Second, like all my recent races, I really focused on giving my fellow athletes some positive encouragement when I could. For obvious reasons, this occurs mostly on the run. I try to “feel stronger” as I progress, whether in training or a race. Given that your mind controls how you feel, I want my mind to feel good and strong, like I am actually improving while my body is slowly being ground into the dirt. At Wildflower, particularly during the second half of the run, any chance I had to say something positive, I took. I firmly believe that you get what you give. If a smile, verbal pat-on-the-back, or other similar gesture helps a competitor, I am fine with that. For the third race in a row, I had complete strangers approaching me in the finisher’s area offering thanks for helping them. While I love racing and pushing myself, knowing that I was potentially a tiny part of someone else having a positive day is significantly more rewarding than shaving another minute off my final time.
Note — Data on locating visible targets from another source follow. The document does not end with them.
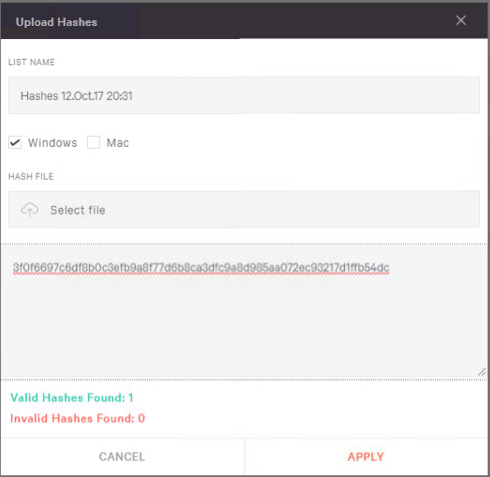Click the HASH FILE label
The height and width of the screenshot is (477, 490).
tap(31, 177)
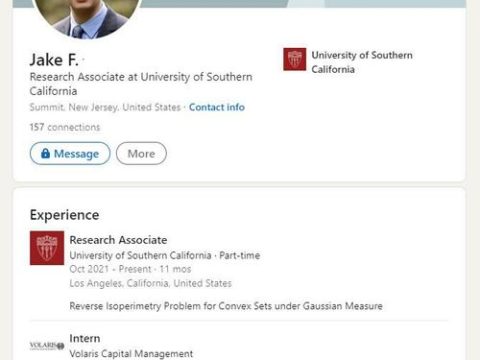Viewport: 480px width, 360px height.
Task: Click the profile photo thumbnail
Action: (87, 17)
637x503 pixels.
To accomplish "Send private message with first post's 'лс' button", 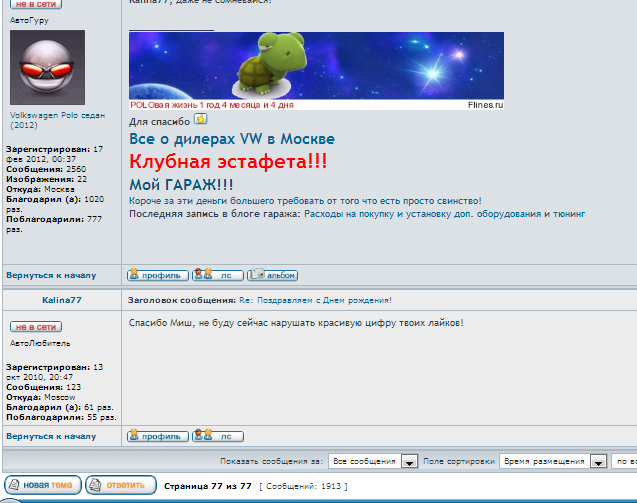I will click(218, 274).
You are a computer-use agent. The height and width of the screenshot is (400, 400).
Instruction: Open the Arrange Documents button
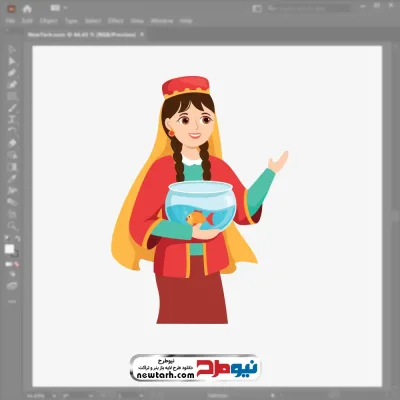pyautogui.click(x=257, y=9)
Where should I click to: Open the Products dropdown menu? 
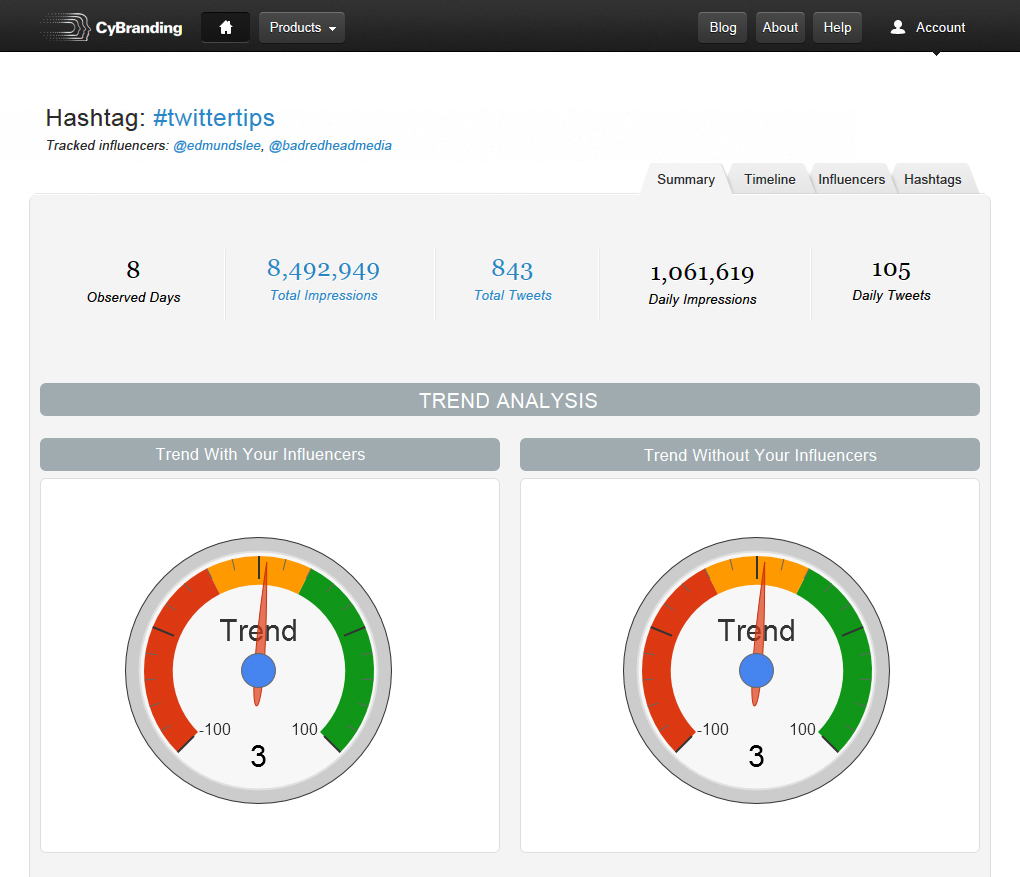point(302,27)
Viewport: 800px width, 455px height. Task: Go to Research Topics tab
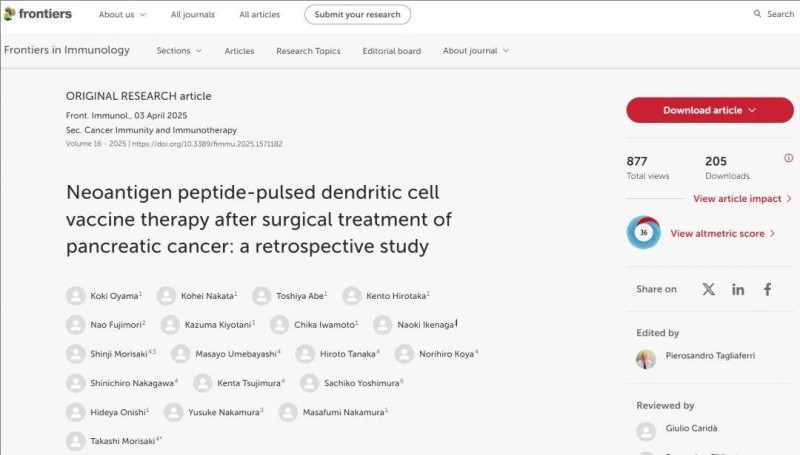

Even though they will likely never read this since I have no clue who they were, thanks to all those who thanked me!

Third, I am also exceedingly excited, and even more than my swim, about a 1:46 run.  I am not good, smart, or talented enough to adequately capture or describe in words that run course and the challenge it represents.  For me to have a 1:46 is a big statement about my progress and evolution as a triathlete, but even more so, about my mental state.  Running mile repeats or other intervals and really pushing myself when permitted in training has been very tough.  The past few months have been a constant state of pain and discomfort.  Let’s face it, during a training week, I end five days of each week in some level of pain.  But, all of that prepared me to have that 1:46 and be able to handle the pain of race day.

Along those lines, I am constantly reminded of something I heard Chrissie Wellington (one of the best, if not the best, triathletes in the world) say once, if you don’t train with pain, how do you ever expect to race with pain?  Getting my body ready to do it and getting my mind ready to handle it have been brutal but amazing.  I know it sounds crazy, but I love the pain.  I love seeing what I can accomplish.  Few people really ever push the limits of their abilities and it is such a shame.  How do you know what you can accomplish unless you give it your all?  I have never been closer to “bonking” as I was in that penultimate mile but, even while feeling like I was dying, I loved it.  I didn’t just enter the “pain cave”, I jumped in with a smile.  I wanted to fall as far as my body would allow and see if I could not find the bottom.  I knew that meant a total physical collapse, but I was wiling to accept that risk.  It was painful beyond words.  But, I cannot wait to get back there and spelunk further.  Who knows what lies beyond???

Well, until Boise 70.3 in June, more training awaits and I cannot wait!